BACKGROUND: The modified Karydakis flap and the modified Limberg flap are commonly used in the surgical management of sacrococcygeal pilonidal sinus disease.
OBJECTIVE: The study aimed to compare short- term results of these techniques.
DESIGN: The modified Karydakis flap and the modified Limberg flap were compared in a randomized controlled trial.
SETTINGS: The study was conducted in the day-case surgery department of a large academic teaching hospital in Alexandria, Egypt, from February 2009 through September 2011.
PATIENTS: Patients undergoing surgery for chronic sacrococcygeal pilonidal sinus disease were eligible for the study. Patients with sepsis were eligible only after aggressive treatment to eliminate sepsis.
INTERVENTIONS: Patients were randomly allocated to undergo surgery with either the modified Karydakis flap or the modified Limberg flap.
MAIN OUTCOME MEASURES: The primary end point was operative time. Secondary endpoints included proportion of patients with postoperative complications, proportion of patients who were satisfied with the cosmetic results, and the rate of recurrence.
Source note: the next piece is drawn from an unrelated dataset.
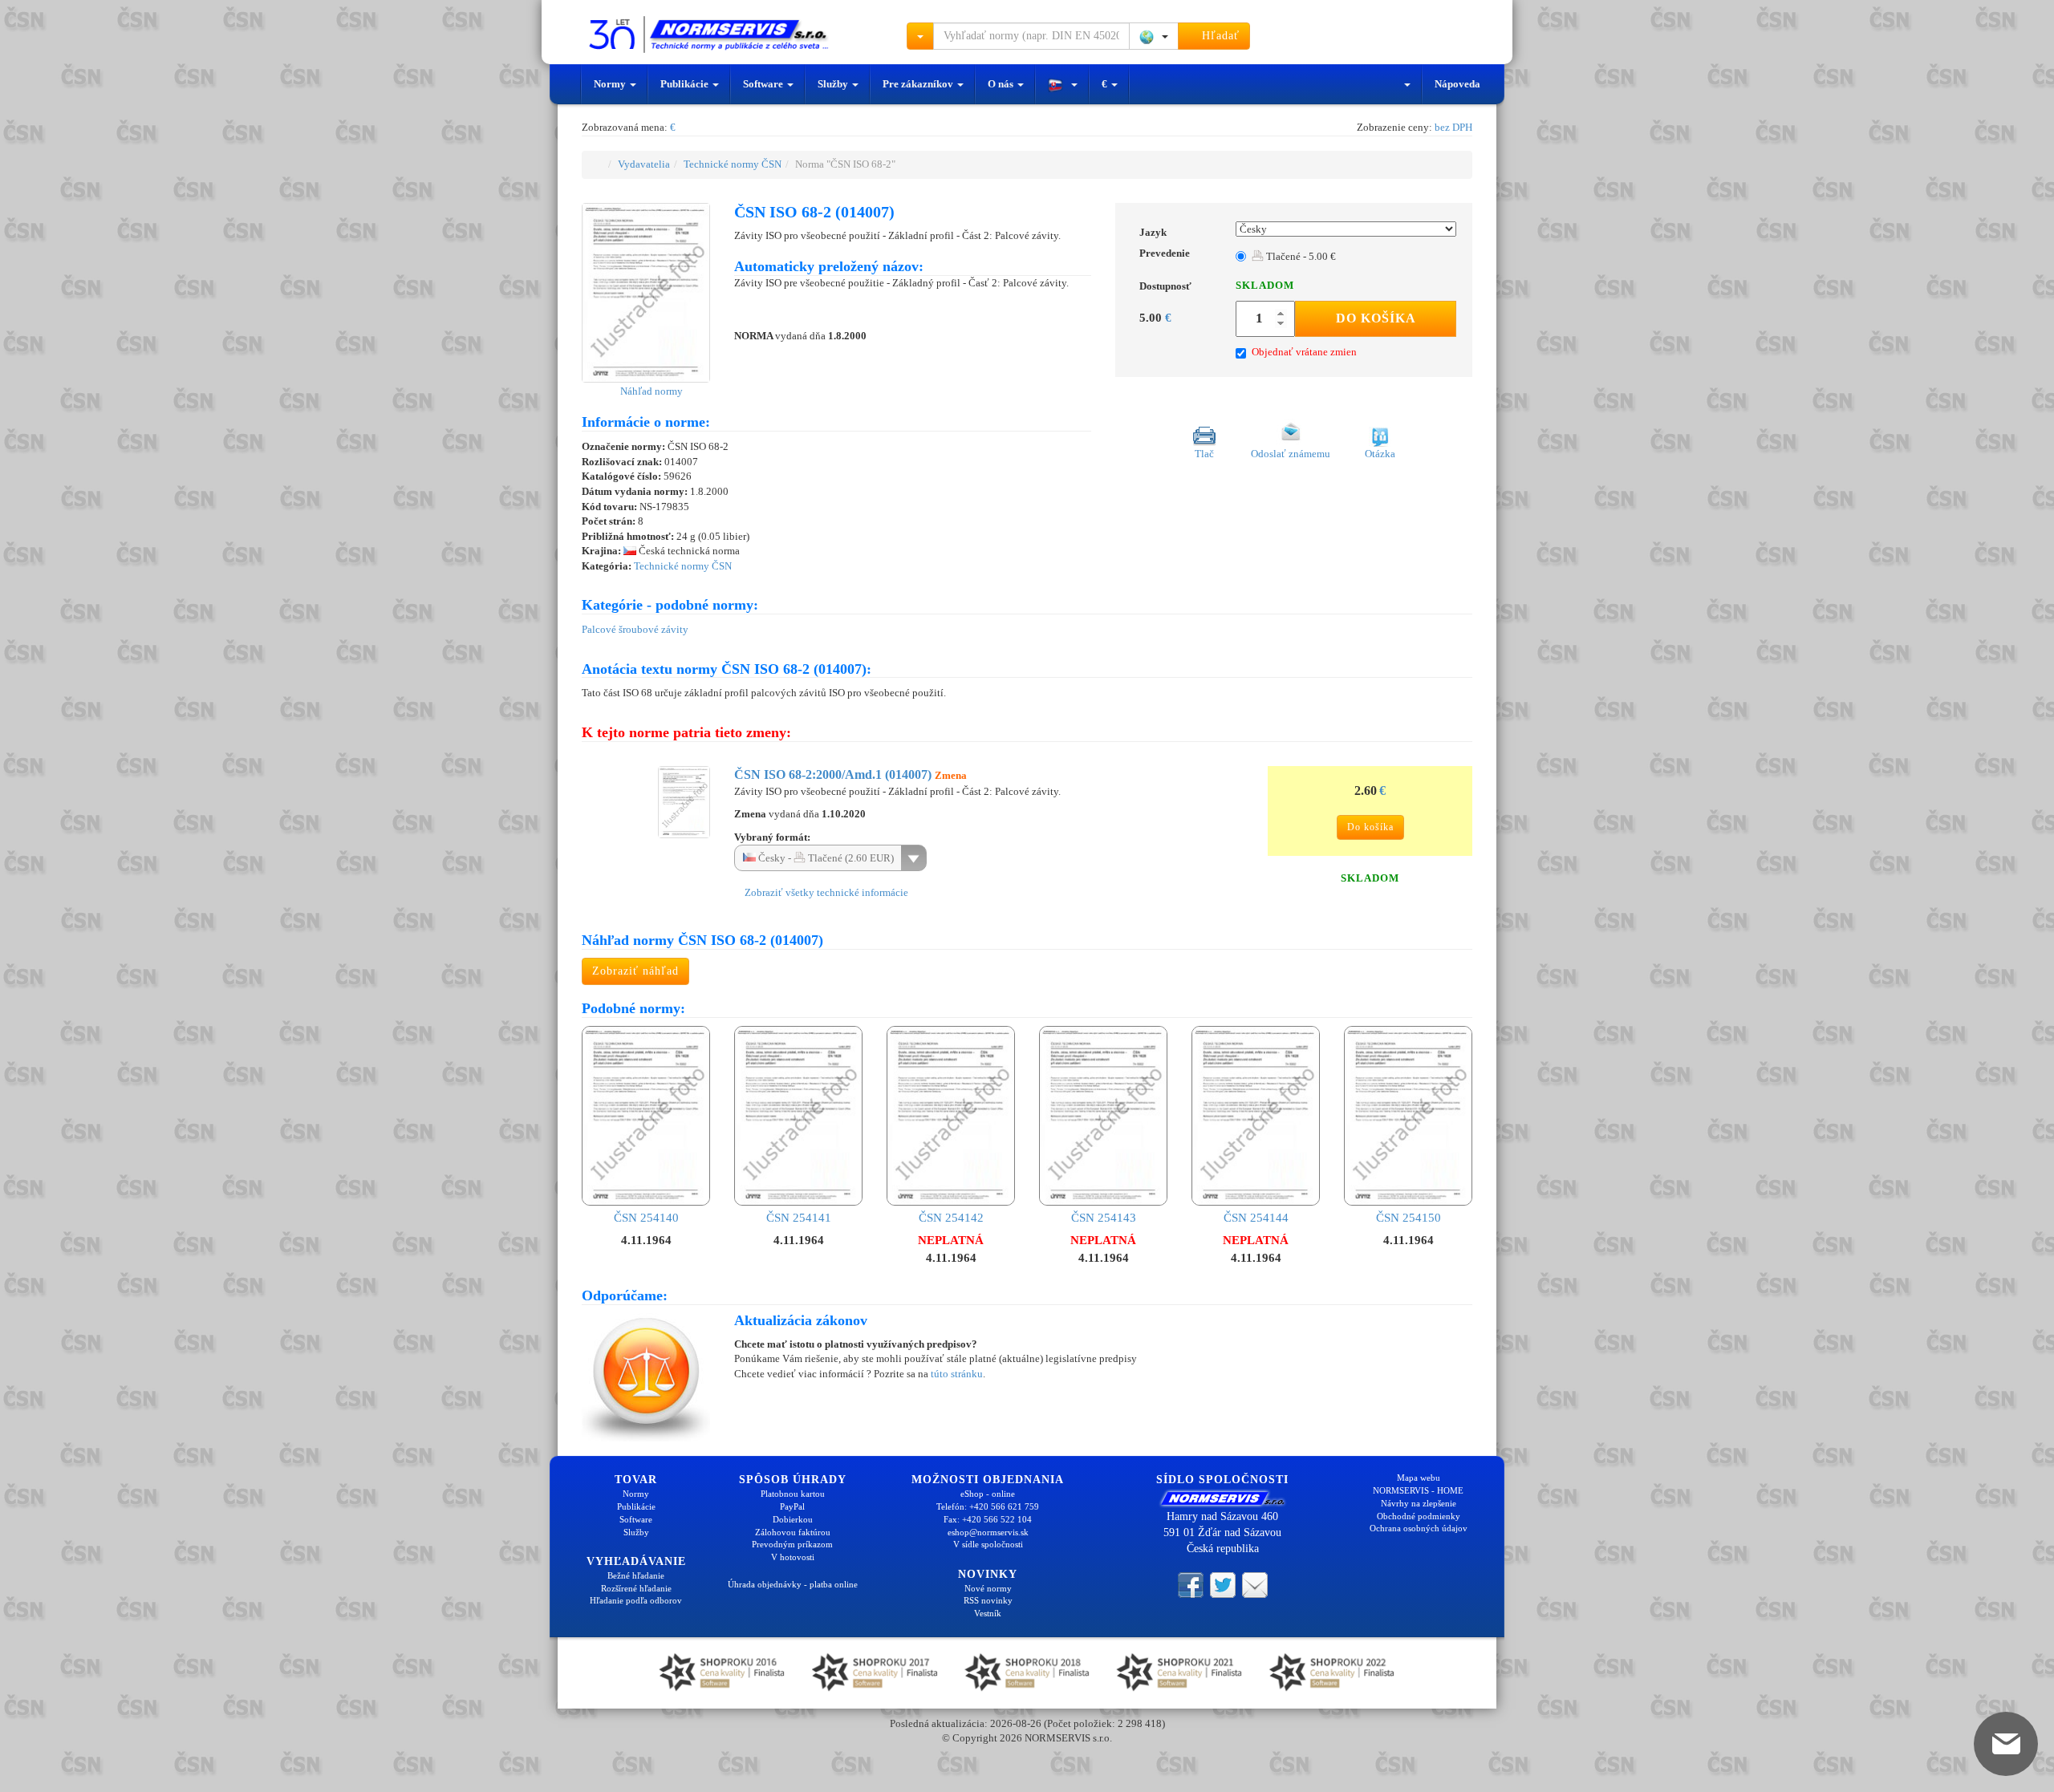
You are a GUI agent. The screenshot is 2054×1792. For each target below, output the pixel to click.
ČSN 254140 (646, 1217)
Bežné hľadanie (635, 1575)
LIMITATIONS: Follow-up times were not sufficient to evaluate long-term recurrence rates.
RESULTS: Of 154 patients screened, 125 were enrolled, and 120 patients completed the study. The median operative time was significantly shorter in patients with the modified Karydakis flap than in those with the modified Limberg flap: 33 (range, 28–40) min vs 52 (range, 48–62) min; p < 0.001). No significant differences were found between study groups regarding overall complication rate (23% vs 40%, p = 0.08), wound infection (3% vs 5%, p > 0.99), subcutaneous fluid collection (5% vs 0%, p = 0.24), or hypoesthesia (10% vs 23%, p = 0.09). Full-thickness wound disruption was encountered in 9 patients (15%) in the modified Limberg group vs no patient in the modified Karydakis group (p = 0.003). The median follow-up duration was 20.5 months in each study group. One patient (2%) in the modified Karydakis group developed recurrent disease vs 2 patients (3%) in the modified Limberg group (p > 0.99). In the modified Karydakis group, 58 patients (97%) were satisfied with the cosmetic outcome and were willing to recommend the operation to others vs 43 patients (72%) in the modified Limberg group (p < 0.001).
CONCLUSIONS: Both techniques provide effective treatment for pilonidal sinus disease and can be performed safely as day-case surgery. The modified Karydakis flap is associated with significantly shorter operative time, a lower full-thickness wound disruption rate, and a higher patient satisfaction rate.